**Ausgangstext**
━━━━━━
Das Klima hält die Welt am Laufen, in jeder Hinsicht. Gibt man das Wort «Klima» ins Suchsystem ein, findet Google in einer halben Sekunde 240 Millionen Stellen. In der Wissenschaft haben sich zahlreiche Experten aus allen Gebieten in einem Chor zusammengefunden und vor einem Weltdirigenten aufgestellt. Die Aussicht auf öffentliche Auftritte gibt Tausenden von Klimaprotestierenden den Antrieb, das Scheinwerferlicht zu suchen. Millionen von Politikern geben Milliarden an öffentlichem Geld zur Rettung des Klimas an Interessengruppen, die sich um sie scharen und ihnen bei Wahlen die Stimme geben. Und alle reden von Paris. Die Klimajugend tobt, weil die Länder die Ziele des Pariser Abkommens verfehlen. Umverteilungspolitiker verweisen auf Paris, um Fahrverbote zu erlassen, Elektro-Autos zu subventionieren, neue Abgaben auf CO2, Energie, Flugreisen, Fleisch oder Milch zu erheben und möglichst in die Staatskasse zu leiten.
Das ist ein irres Spiel.
Wer wirklich etwas für das Klima tun will, muss sich aus diesem Getue heraushalten. «Der Ansatz von Kioto und Paris ist in der Sackgasse», sagte kürzlich William Nordhaus an einer Tagung der ökonomischen Abteilung der Universität Zürich, als er zum Thema «Die Ökonomik des Klimawandels» sprach. Wenn Nordhaus sagt, der Pariser Prozess sei am Ende, hat das Gewicht. Er hat 2018 den Wirtschaftsnobelpreis erhalten für seine jahrzehntelangen Forschungsarbeiten zur Analyse des Klimawandels. Bereits Mitte der 1970er Jahre hat er in seinen Arbeiten dargelegt, dass eine Erderwärmung von mehr als zwei Grad Celsius zu einer für die Gesellschaft kritisch werdenden Klimaveränderung führen könnte. Er hat damit eine Temperaturmarke gesetzt, die später von der riesigen Uno-Maschinerie übernommen wurde.
━━━━━━
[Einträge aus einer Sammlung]
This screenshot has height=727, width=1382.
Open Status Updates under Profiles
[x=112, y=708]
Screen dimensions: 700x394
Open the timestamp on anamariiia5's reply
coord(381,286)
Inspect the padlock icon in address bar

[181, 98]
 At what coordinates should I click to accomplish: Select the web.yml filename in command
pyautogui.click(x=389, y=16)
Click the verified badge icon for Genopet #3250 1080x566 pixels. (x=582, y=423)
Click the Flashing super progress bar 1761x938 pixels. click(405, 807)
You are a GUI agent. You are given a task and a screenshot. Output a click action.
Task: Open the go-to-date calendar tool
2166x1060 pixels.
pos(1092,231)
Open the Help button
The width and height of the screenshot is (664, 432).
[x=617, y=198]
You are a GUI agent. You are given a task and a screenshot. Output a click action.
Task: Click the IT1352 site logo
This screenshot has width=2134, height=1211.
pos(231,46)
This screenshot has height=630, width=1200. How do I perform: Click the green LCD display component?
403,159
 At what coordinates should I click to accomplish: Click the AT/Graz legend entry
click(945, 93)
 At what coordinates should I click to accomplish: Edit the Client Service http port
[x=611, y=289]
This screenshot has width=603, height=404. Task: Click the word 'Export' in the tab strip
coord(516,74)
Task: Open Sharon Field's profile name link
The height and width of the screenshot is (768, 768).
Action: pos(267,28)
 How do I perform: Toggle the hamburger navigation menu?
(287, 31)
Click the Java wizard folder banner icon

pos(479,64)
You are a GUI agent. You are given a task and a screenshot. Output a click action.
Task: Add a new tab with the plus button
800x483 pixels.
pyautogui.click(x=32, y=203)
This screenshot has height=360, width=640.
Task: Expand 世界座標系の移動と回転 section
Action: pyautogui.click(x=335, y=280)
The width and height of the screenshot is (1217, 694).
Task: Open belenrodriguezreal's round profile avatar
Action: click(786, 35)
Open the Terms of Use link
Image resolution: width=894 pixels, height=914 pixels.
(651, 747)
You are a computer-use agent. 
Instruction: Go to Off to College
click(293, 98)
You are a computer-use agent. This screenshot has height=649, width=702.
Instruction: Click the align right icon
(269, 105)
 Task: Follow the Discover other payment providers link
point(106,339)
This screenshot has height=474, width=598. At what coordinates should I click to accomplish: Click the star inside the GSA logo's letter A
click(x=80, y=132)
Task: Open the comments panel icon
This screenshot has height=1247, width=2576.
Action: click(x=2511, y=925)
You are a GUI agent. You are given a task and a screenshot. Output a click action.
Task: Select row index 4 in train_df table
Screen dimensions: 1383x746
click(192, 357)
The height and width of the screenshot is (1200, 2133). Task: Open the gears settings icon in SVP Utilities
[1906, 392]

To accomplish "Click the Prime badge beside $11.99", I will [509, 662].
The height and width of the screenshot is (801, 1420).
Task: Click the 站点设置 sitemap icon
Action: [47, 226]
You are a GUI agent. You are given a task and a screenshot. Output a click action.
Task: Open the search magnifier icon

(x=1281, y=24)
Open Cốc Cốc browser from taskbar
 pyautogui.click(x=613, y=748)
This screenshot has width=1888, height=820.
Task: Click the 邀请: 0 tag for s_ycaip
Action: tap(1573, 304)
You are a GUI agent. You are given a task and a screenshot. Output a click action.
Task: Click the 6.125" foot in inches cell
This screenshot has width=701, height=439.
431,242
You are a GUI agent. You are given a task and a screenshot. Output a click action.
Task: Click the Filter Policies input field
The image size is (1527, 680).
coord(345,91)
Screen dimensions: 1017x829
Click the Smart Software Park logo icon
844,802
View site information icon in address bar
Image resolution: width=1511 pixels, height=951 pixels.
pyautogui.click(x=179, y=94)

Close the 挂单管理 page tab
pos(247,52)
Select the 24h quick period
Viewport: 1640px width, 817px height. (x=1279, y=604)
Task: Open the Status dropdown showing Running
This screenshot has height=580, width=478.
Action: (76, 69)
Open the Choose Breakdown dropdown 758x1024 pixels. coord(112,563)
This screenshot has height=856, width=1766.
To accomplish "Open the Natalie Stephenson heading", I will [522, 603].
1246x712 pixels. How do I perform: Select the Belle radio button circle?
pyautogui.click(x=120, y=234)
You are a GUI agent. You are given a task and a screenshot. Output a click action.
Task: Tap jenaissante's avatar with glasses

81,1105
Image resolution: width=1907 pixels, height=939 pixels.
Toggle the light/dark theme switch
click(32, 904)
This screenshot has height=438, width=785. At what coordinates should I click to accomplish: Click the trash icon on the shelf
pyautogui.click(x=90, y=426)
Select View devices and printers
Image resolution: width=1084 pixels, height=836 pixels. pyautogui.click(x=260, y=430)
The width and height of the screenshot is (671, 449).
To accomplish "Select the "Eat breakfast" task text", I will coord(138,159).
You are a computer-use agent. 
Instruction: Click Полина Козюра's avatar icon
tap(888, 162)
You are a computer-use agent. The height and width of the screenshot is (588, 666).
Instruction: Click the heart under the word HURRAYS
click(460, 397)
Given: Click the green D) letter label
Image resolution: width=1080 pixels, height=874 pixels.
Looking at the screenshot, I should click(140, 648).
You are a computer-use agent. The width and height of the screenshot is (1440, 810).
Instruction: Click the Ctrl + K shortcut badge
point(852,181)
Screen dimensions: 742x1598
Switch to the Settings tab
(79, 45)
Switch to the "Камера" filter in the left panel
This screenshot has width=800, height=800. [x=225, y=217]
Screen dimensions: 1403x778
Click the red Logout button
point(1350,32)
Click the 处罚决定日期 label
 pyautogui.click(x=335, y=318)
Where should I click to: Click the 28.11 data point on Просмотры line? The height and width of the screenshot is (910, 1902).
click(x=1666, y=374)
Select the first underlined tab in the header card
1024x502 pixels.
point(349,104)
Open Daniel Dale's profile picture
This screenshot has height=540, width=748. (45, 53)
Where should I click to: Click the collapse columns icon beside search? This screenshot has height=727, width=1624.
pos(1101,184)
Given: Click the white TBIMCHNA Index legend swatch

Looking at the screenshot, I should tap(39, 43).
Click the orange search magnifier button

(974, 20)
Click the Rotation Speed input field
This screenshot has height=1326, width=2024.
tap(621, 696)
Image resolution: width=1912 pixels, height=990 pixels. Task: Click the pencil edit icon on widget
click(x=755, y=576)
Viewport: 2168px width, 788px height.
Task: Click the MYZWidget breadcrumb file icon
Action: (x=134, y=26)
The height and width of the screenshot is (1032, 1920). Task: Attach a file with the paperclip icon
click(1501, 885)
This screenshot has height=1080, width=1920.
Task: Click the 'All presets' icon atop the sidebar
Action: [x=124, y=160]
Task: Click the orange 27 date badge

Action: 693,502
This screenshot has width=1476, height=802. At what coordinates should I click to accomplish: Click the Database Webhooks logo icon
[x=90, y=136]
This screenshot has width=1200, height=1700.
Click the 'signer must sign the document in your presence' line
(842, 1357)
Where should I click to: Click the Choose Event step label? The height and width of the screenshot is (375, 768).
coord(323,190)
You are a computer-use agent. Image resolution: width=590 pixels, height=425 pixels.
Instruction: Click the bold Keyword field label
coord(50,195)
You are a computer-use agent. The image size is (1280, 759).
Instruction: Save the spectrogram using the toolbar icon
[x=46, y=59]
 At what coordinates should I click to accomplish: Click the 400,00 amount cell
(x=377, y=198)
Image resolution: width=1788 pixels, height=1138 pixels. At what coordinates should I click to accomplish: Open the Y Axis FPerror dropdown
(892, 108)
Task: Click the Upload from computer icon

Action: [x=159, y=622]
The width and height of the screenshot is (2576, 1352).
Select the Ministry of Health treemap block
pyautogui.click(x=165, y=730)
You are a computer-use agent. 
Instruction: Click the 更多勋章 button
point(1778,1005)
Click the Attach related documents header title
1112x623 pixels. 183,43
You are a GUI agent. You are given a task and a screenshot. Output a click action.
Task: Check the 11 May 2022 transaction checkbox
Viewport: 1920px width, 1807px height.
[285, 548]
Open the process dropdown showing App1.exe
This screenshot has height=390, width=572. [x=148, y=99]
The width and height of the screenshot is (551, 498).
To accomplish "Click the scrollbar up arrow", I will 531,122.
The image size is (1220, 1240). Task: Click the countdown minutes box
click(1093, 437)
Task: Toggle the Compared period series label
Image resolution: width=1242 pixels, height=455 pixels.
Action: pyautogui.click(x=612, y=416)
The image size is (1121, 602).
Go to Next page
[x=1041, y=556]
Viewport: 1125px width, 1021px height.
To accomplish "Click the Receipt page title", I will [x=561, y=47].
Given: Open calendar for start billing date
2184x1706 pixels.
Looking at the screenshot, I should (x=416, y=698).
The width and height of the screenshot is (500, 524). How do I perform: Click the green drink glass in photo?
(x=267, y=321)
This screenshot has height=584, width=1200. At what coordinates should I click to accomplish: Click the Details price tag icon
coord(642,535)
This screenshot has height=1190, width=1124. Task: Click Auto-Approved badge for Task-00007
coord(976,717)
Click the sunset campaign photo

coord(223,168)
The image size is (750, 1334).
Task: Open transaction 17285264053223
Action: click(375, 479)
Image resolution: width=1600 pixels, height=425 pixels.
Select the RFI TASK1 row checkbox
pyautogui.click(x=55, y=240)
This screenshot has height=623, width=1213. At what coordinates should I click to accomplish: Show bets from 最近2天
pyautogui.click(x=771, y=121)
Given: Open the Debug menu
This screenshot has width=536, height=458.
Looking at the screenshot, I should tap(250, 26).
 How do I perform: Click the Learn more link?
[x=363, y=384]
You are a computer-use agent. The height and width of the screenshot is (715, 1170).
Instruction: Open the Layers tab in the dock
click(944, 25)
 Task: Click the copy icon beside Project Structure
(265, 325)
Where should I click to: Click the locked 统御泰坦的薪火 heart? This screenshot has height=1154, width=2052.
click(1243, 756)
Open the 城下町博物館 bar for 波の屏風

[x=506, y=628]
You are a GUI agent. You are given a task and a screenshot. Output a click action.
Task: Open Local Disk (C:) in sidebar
━━━━━━
Schreibe den Ausgangstext über Klimapolitik und William Nordhaus im Anschluss an seinen letzten Satz weiter. Die Auflistung stammt aus einer anderen Quelle.

Wirre politische Experimente
Die ganze Klima-Betriebsamkeit findet heute mehr oder weniger unter der Regie der Uno statt. Vor allem mit dem ersten Erdgipfel von 1992 in Rio wurde das Ganze in einen weltweiten Rahmen mit dem Wissenschaftsrat IPCC und mit jährlichen internationalen Klimakonferenzen gesetzt – mit dem Argument, dass Treibhausgas-Emissionen ein globales Problem darstellten. Das Protokoll von Kioto (1997) und das Abkommen von Paris (2015) mit den länderspezifischen Zielen zur Reduktion der Treibhausgas-Emissionen gelten als universales Rezept zur Rettung des Klimas. Nächsten November soll das Abkommen von Paris an der 26. jährlichen Uno-Klimakonferenz in Glasgow offiziell in Kraft treten.
Jedes Land soll also seine versprochenen Reduktionsmengen in die Tat umsetzen. Ist davon ein Fortschritt in der internationalen Koordination der Treibhausgasreduktion zu erwarten ?
Nein.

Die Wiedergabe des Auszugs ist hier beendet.